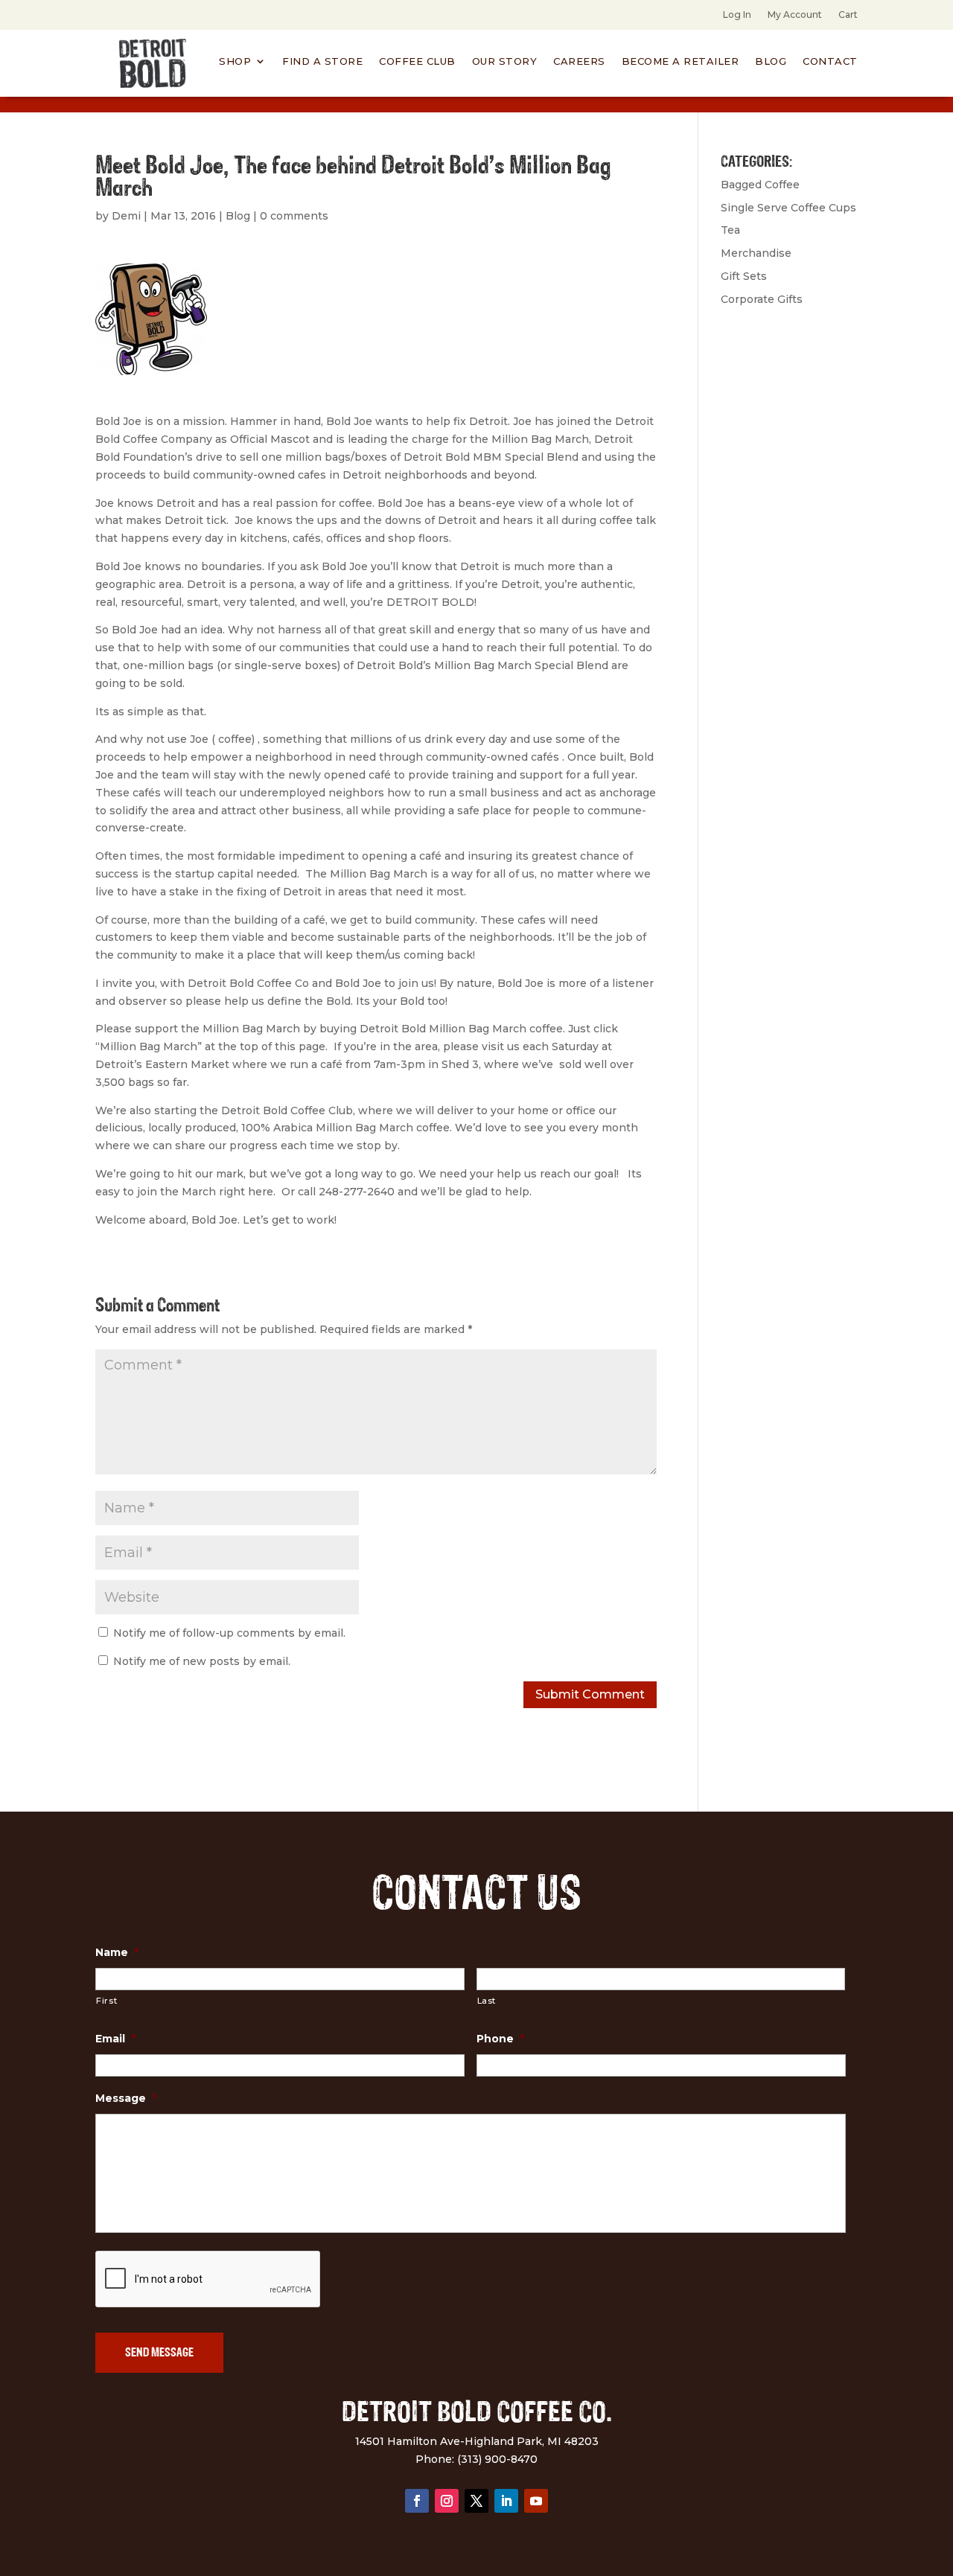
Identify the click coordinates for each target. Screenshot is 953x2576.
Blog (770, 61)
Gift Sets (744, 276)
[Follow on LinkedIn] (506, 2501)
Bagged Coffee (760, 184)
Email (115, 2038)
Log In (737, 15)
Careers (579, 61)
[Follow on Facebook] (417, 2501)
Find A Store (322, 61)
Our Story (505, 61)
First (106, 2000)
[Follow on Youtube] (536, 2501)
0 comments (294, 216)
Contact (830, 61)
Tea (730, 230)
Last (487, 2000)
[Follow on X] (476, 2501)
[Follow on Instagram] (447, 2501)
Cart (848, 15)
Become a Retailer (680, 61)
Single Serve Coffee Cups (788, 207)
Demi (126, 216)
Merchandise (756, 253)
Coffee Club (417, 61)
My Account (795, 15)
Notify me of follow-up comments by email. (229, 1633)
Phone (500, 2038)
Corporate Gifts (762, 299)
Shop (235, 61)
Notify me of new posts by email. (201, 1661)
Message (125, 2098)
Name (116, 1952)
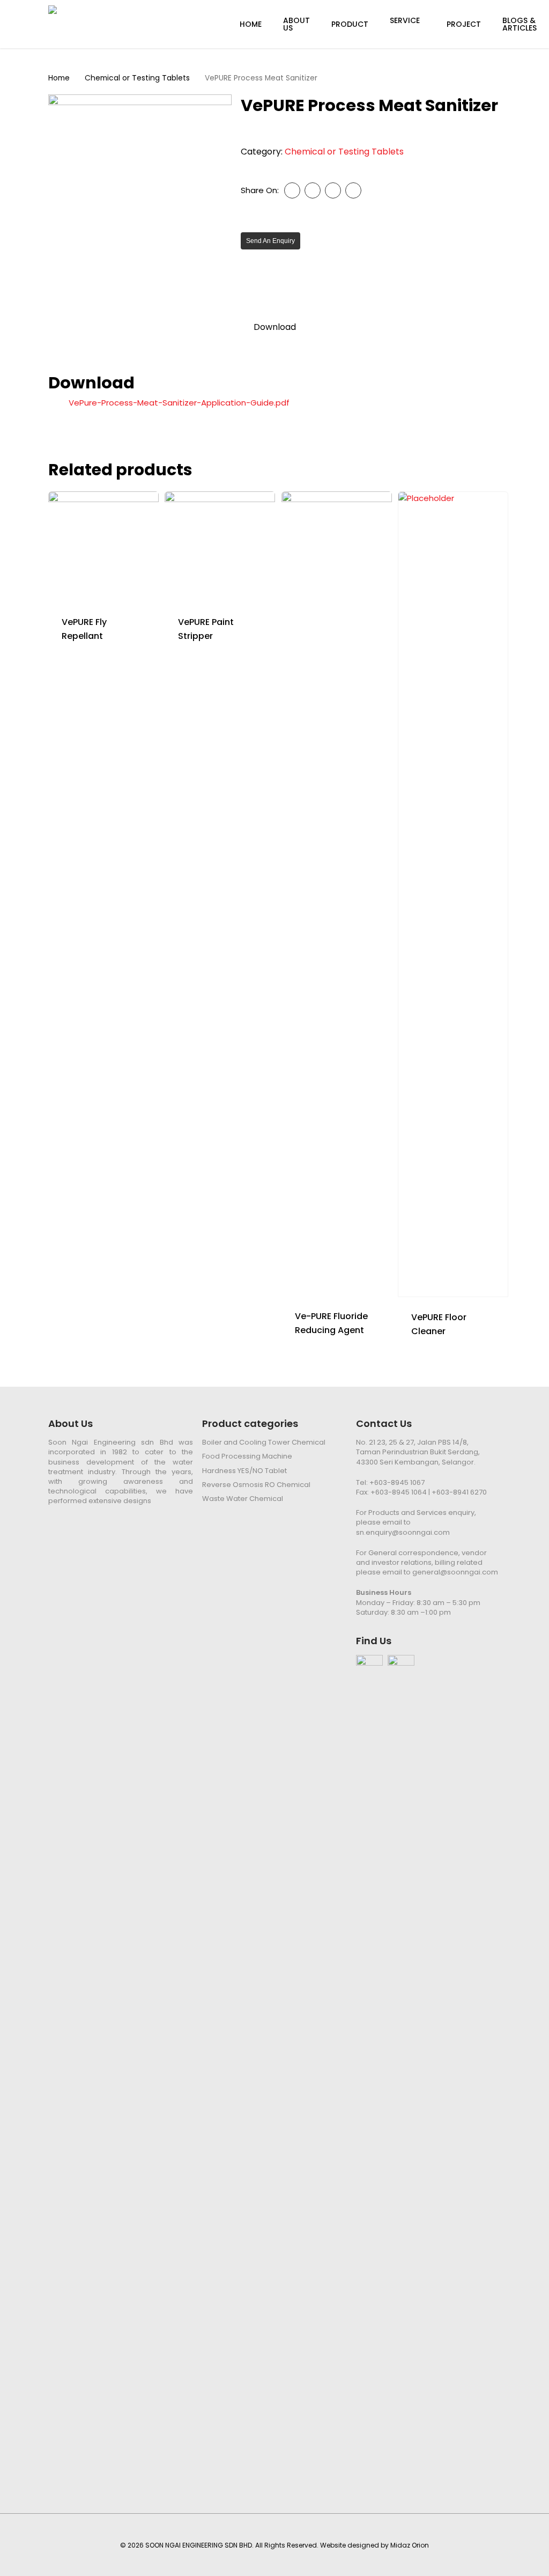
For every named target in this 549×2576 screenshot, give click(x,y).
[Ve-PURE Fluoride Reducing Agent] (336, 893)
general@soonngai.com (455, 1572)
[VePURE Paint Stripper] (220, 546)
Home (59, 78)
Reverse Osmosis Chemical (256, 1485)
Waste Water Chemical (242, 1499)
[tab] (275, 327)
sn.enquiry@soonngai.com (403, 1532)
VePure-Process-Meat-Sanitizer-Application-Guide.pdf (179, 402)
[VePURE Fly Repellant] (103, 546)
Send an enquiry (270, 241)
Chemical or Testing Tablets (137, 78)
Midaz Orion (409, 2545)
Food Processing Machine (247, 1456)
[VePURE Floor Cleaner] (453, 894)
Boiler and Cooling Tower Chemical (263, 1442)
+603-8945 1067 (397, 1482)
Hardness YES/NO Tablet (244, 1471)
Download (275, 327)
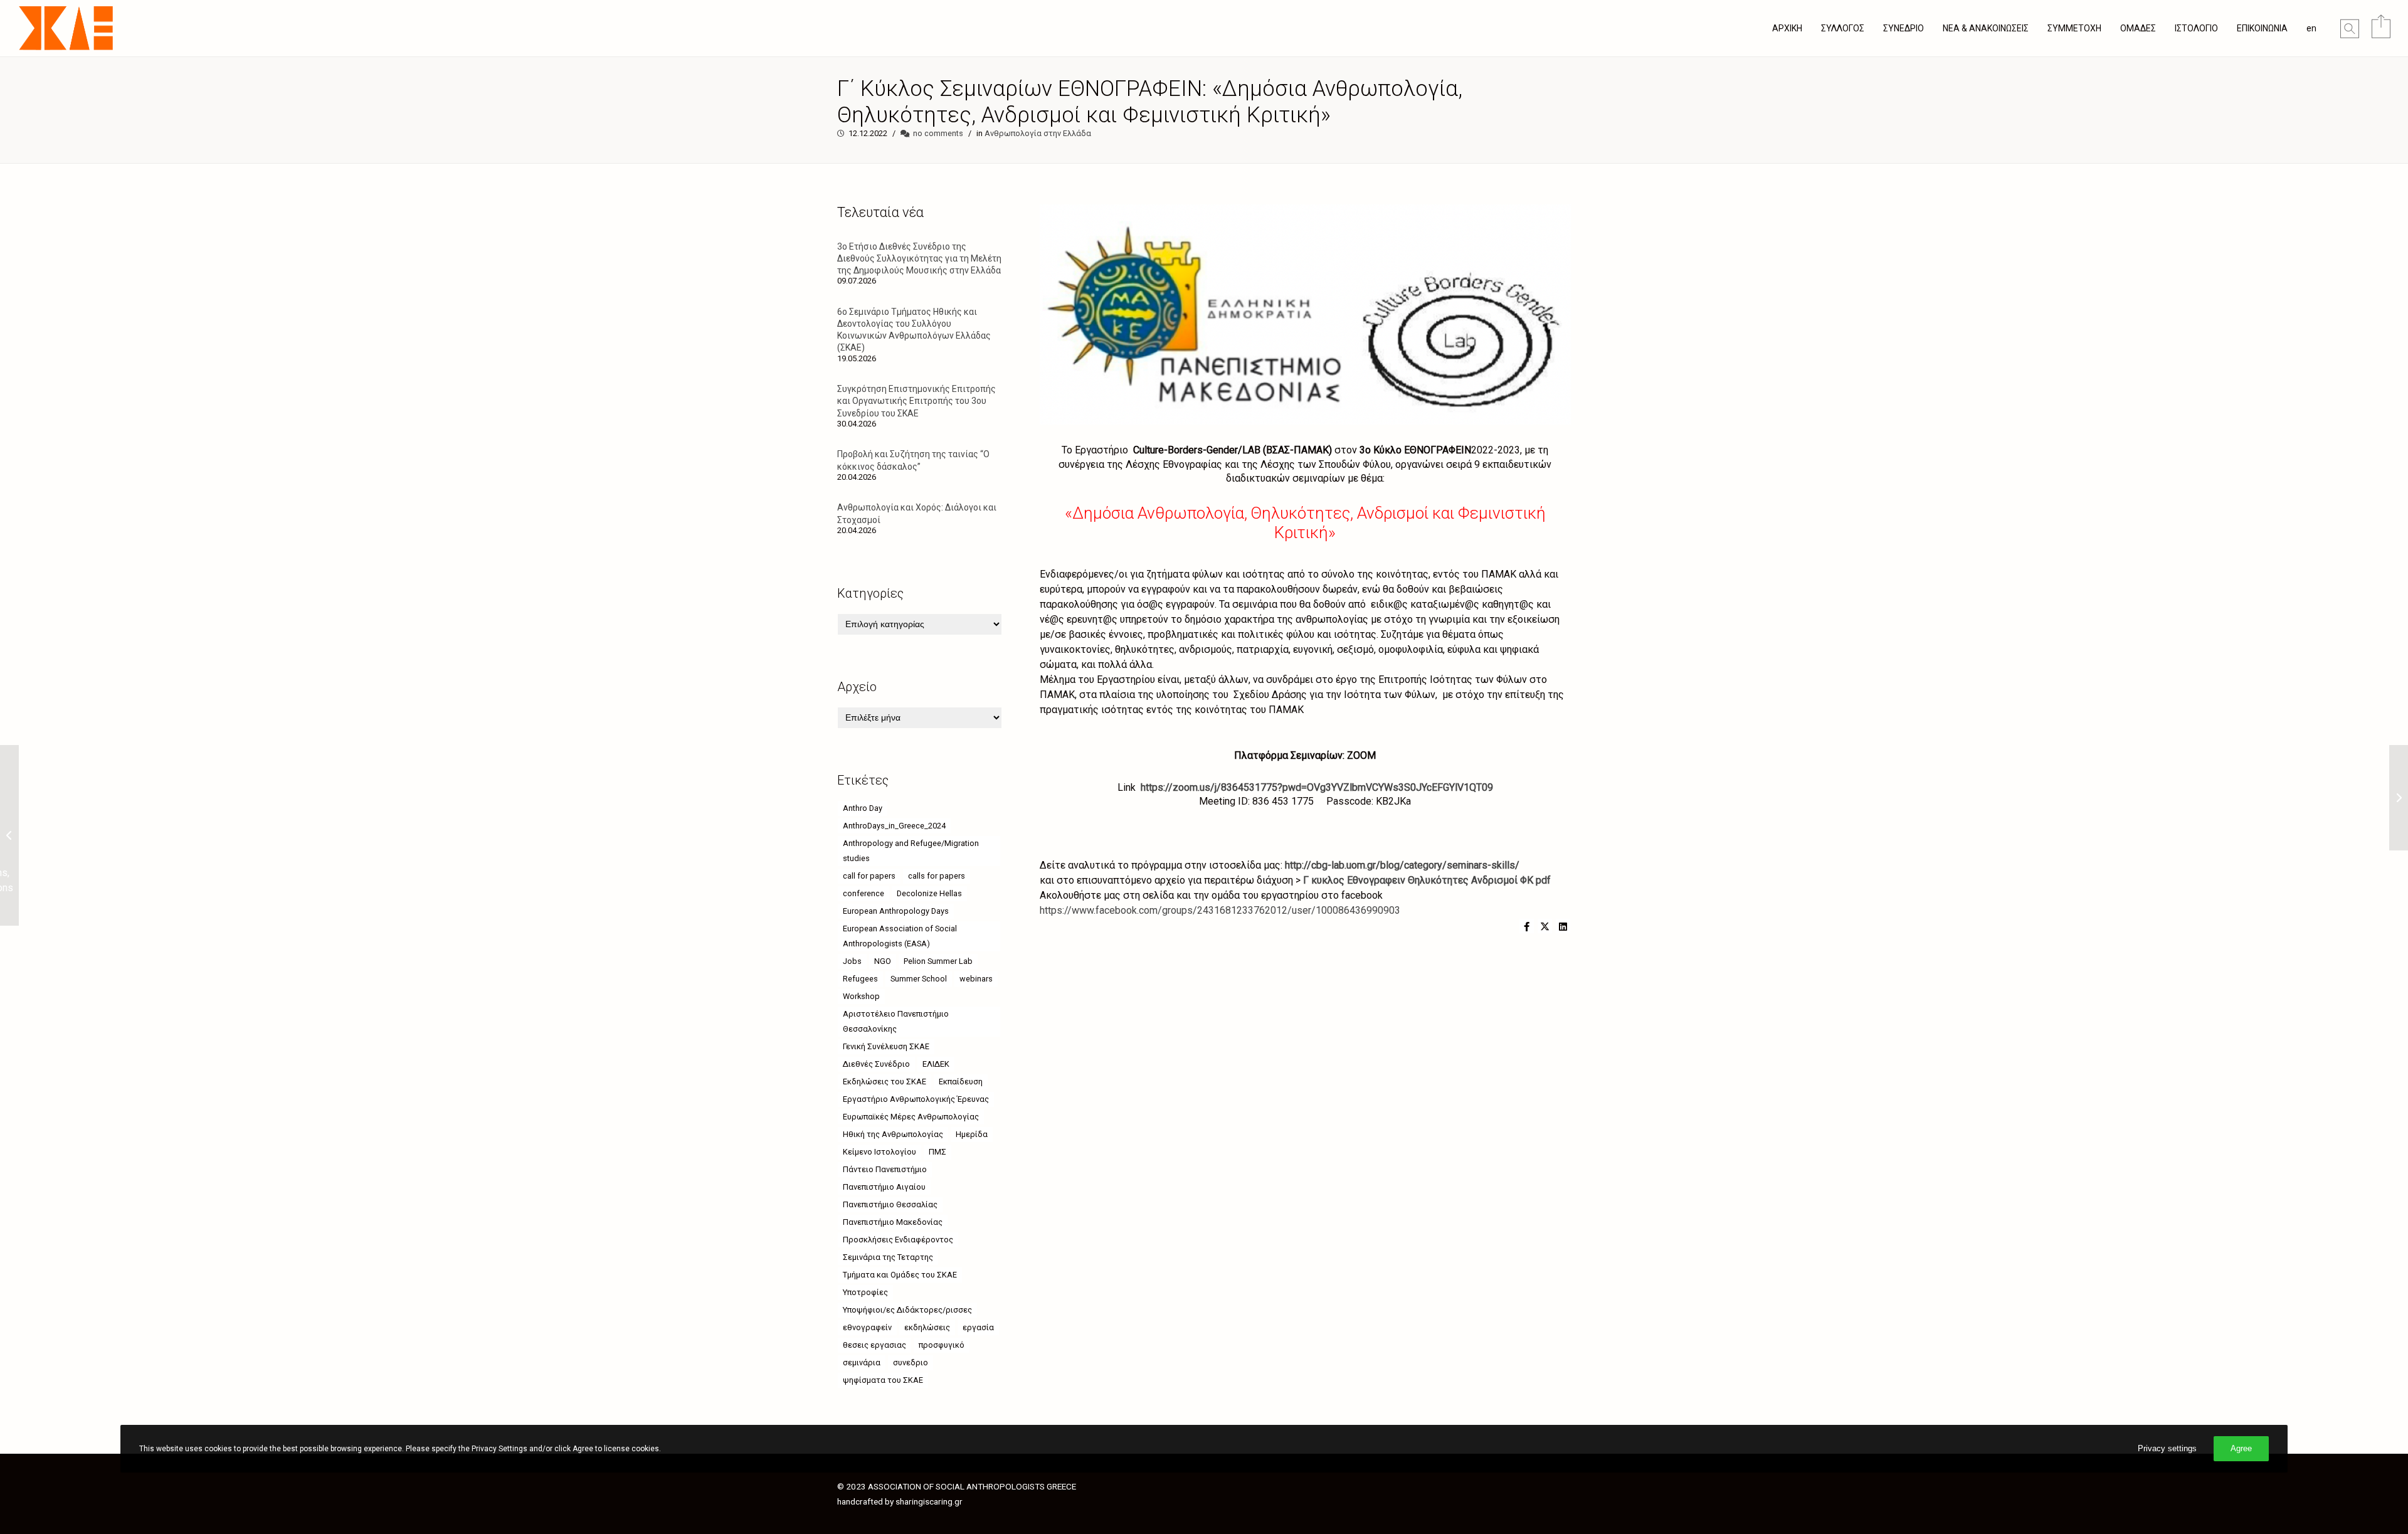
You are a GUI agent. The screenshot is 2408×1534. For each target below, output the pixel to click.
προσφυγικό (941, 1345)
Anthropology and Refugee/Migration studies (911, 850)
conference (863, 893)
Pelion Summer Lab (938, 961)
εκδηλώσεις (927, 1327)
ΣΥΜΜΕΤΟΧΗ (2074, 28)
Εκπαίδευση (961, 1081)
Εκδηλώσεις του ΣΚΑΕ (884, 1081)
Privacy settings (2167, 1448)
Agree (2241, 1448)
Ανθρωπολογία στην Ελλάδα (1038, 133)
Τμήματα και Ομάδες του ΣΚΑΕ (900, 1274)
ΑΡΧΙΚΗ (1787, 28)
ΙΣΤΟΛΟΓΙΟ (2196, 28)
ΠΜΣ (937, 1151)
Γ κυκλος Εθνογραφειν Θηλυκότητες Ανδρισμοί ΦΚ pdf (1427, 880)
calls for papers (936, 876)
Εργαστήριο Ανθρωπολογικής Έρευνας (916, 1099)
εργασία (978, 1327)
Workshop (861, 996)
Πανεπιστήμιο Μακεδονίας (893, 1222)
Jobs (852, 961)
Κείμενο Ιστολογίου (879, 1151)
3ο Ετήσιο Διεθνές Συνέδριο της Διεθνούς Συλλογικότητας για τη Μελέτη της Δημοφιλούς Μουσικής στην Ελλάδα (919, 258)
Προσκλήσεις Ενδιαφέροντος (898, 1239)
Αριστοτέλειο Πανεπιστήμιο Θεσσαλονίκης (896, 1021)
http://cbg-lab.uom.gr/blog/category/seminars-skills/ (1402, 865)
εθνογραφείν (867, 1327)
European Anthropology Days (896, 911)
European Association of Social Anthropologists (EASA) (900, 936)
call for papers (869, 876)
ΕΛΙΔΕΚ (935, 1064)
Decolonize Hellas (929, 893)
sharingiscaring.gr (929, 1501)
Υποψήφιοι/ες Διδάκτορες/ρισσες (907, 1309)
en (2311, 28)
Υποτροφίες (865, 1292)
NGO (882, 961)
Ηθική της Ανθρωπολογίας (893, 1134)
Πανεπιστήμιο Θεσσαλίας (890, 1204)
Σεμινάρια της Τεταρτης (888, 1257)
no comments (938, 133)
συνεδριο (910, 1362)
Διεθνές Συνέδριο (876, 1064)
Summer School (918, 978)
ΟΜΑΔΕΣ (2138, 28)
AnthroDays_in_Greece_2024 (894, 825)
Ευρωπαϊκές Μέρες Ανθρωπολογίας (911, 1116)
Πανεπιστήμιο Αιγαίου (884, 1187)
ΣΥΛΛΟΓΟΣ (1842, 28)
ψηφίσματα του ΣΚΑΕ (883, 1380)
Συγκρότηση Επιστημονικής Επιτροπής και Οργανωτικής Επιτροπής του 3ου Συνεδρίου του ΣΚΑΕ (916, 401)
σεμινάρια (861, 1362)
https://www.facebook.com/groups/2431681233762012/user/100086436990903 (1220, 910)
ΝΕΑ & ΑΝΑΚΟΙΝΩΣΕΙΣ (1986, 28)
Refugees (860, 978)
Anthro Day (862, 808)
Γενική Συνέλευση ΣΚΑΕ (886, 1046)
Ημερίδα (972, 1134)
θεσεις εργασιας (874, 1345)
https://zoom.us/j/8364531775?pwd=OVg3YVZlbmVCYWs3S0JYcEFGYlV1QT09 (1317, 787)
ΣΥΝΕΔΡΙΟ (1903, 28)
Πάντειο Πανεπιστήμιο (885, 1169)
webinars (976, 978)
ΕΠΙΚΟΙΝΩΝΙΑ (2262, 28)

########################################

> **Instructions to follow**
Output the material above exactly, but only from the line that carries "Υποτροφίες (865, 1292)" through the line that carries "Γενική Συνέλευση ΣΚΑΕ (886, 1046)".

> **Response to this task**
Υποτροφίες (865, 1292)
NGO (882, 961)
Ηθική της Ανθρωπολογίας (893, 1134)
Πανεπιστήμιο Θεσσαλίας (890, 1204)
Σεμινάρια της Τεταρτης (888, 1257)
no comments (938, 133)
συνεδριο (910, 1362)
Διεθνές Συνέδριο (876, 1064)
Summer School (918, 978)
ΟΜΑΔΕΣ (2138, 28)
AnthroDays_in_Greece_2024 (894, 825)
Ευρωπαϊκές Μέρες Ανθρωπολογίας (911, 1116)
Πανεπιστήμιο Αιγαίου (884, 1187)
ΣΥΛΛΟΓΟΣ (1842, 28)
ψηφίσματα του ΣΚΑΕ (883, 1380)
Συγκρότηση Επιστημονικής Επιτροπής και Οργανωτικής Επιτροπής του 3ου Συνεδρίου του ΣΚΑΕ (916, 401)
σεμινάρια (861, 1362)
https://www.facebook.com/groups/2431681233762012/user/100086436990903 (1220, 910)
ΝΕΑ & ΑΝΑΚΟΙΝΩΣΕΙΣ (1986, 28)
Refugees (860, 978)
Anthro Day (862, 808)
Γενική Συνέλευση ΣΚΑΕ (886, 1046)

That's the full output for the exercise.